Hacker News new | ask | show | jobs
by fzzt 1364 days ago
The prospect of the images getting "structurally" garbled in unpredictable ways would probably limit real-world applications: https://miro.medium.com/max/4800/1*RCG7lcPNGAUnpkeSsYGGbg.pn...

There's something to be said about compression algorithms being predictable, deterministic, and only capable of introducing defects that stand out as compression artifacts.

Plus, decoding performance and power consumption matters, especially on mobile devices (which also happens be the setting where bandwidth gains are most meaningful).

5 comments

While that is kind of true it is also sort of the point.

The optimal lossy compression algorithm would be based on humans as a target. it would remove details that we wouldn't notice to reduce the target size. If you show me a photo of a face in front of some grass the optimal solution would likely be to reproduce that face in high detail but replace the grass with "stock imagery".

I guess it comes down to what is important. In the past algorithms were focused on visual perception, but maybe we are getting so good at convincingly removing unnecessary detail that we need to spend more time teaching the compressor what details are important. For example if I know the person in the grass preserving the face is important. If I don't know them then it could be replaced by a stock face as well. Maybe the optimal compression of a crowd of people is the 2 faces of people I know preserved accurately and the rest replaced with "stock" faces.

Remember the Xerox scan-to-email scandal in which tiling compression was replacing numbers in structural drawings? We're talking about similar repercussions here.
This reminds me of a question I have about SD: why can’t it do a simple OCR to know those are characters not random shapes? It’s baffling that neither SD nor DE2 have any understanding of the content they produce.
You could certainly apply a “duct tape” solution like that, but the issue is that neural networks were developed to replace what were previously entire solutions built on a “duct tape” collection of rule-based approaches (see the early attempts at image recognition). So it would be nice to solve the problem in a more general way.
> why can’t it do a simple OCR to know those are characters not random shapes?

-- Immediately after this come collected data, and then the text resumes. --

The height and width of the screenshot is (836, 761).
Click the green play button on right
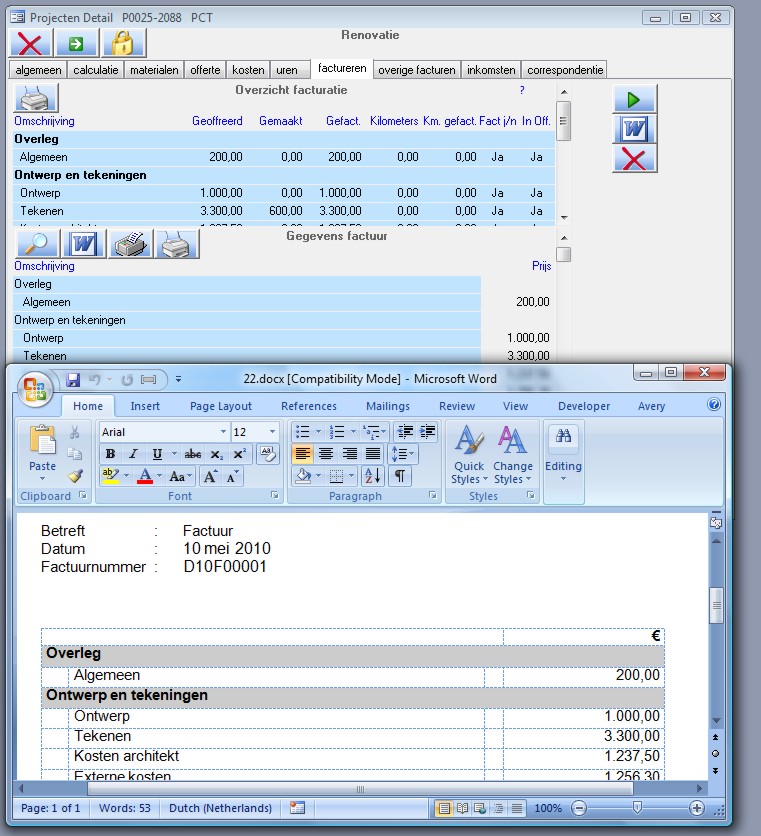pos(634,100)
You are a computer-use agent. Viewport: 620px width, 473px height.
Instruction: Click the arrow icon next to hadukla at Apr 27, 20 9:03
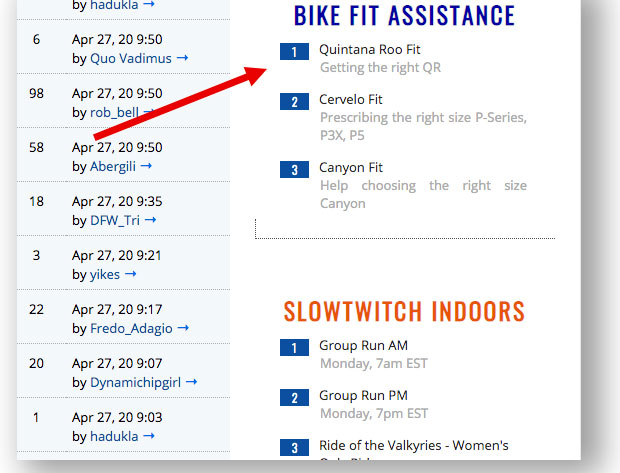click(x=149, y=436)
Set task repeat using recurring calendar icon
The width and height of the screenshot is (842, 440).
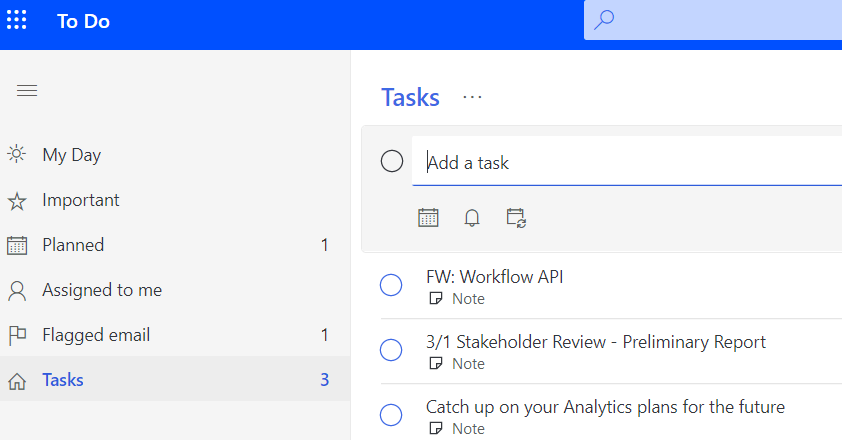tap(516, 217)
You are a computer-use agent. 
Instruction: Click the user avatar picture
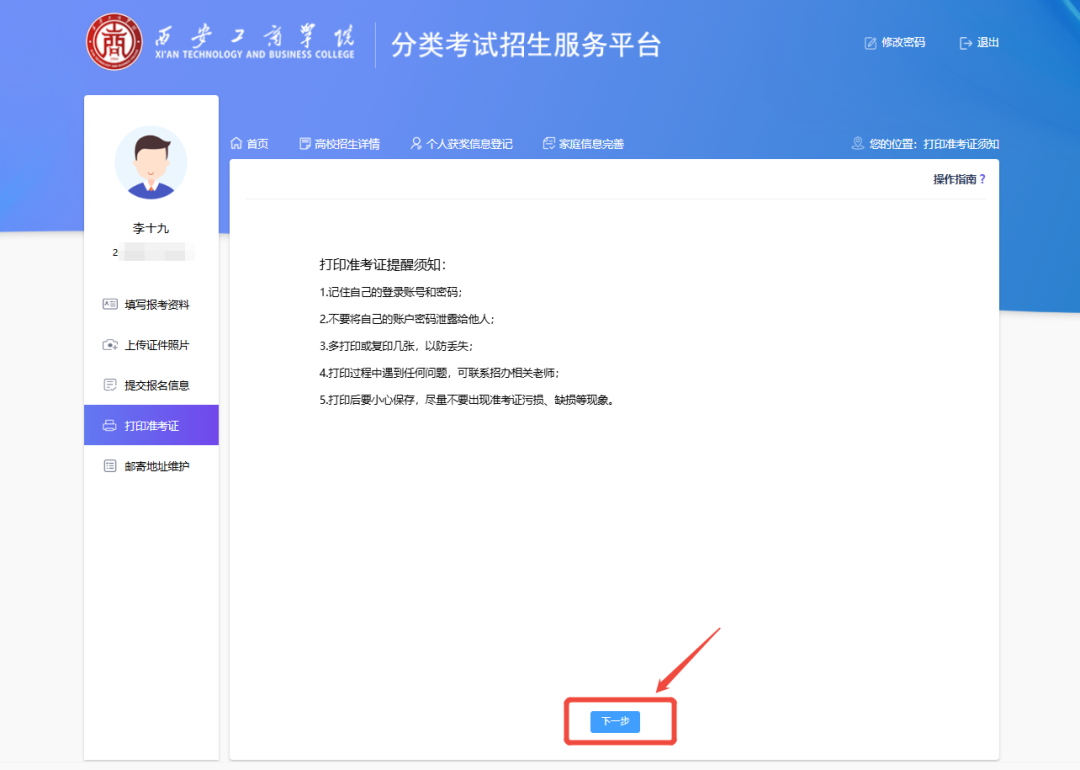tap(150, 163)
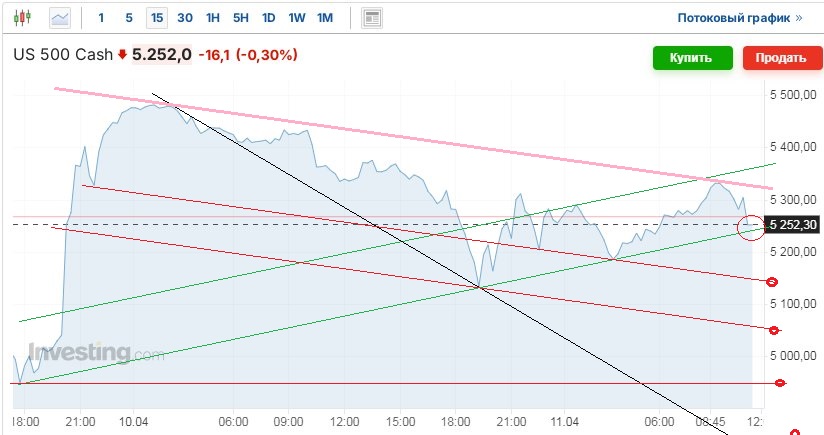
Task: Select the 1 minute timeframe
Action: tap(101, 18)
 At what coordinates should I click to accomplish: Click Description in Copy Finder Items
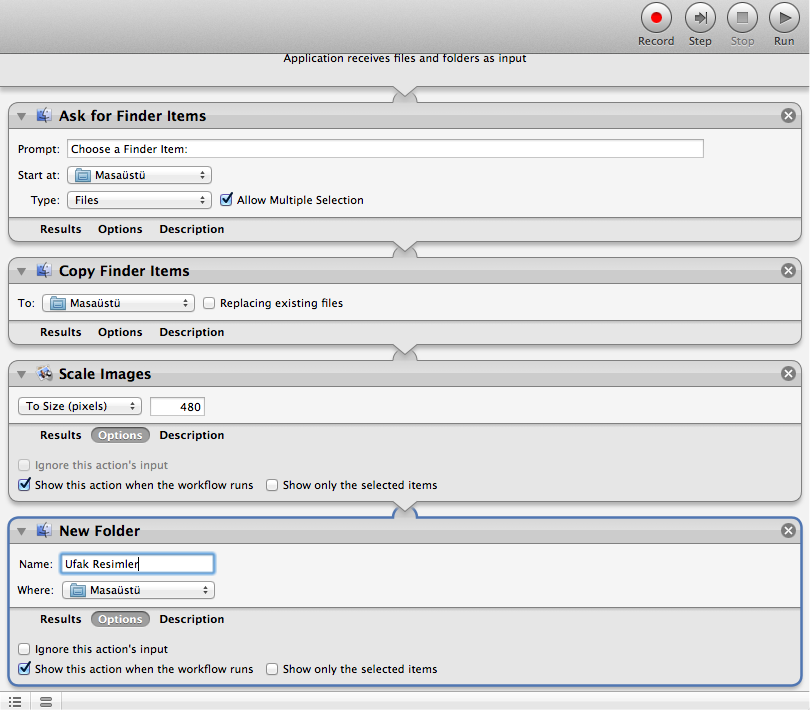point(191,332)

It's pretty easy to add this if you wanted to.

But a better method would be to fine tune on a bunch of machine-generated images of words if you want your model to be good at generating characters. You'll need to consider which of the many Unicode character sets you want your model to specialize in though.

With compression you often make a prediction then delta off of it. A structurally garbled one could be discarded or just result in a worse baseline for the delta.
Just a note that stable diffusion is/can be deterministic (if set an rng seed).
I was told (on the Unstable Diffusion discord, so this info might not be reliable) that even with using the same seed the results will differ if the model is running on a different GPU. This was also my experience when I couldn't reproduce the results generated by the discord's SD txt2img generating bot.
I'm not sure about the different GPU issue. But if that is an issue, the model can be made deterministic (probably compromising inference speed), by making sure the calculations are computed deterministically.
It absolutely should be reproducable, and in my experience it is.

I do tend to use the HuggingFace version though.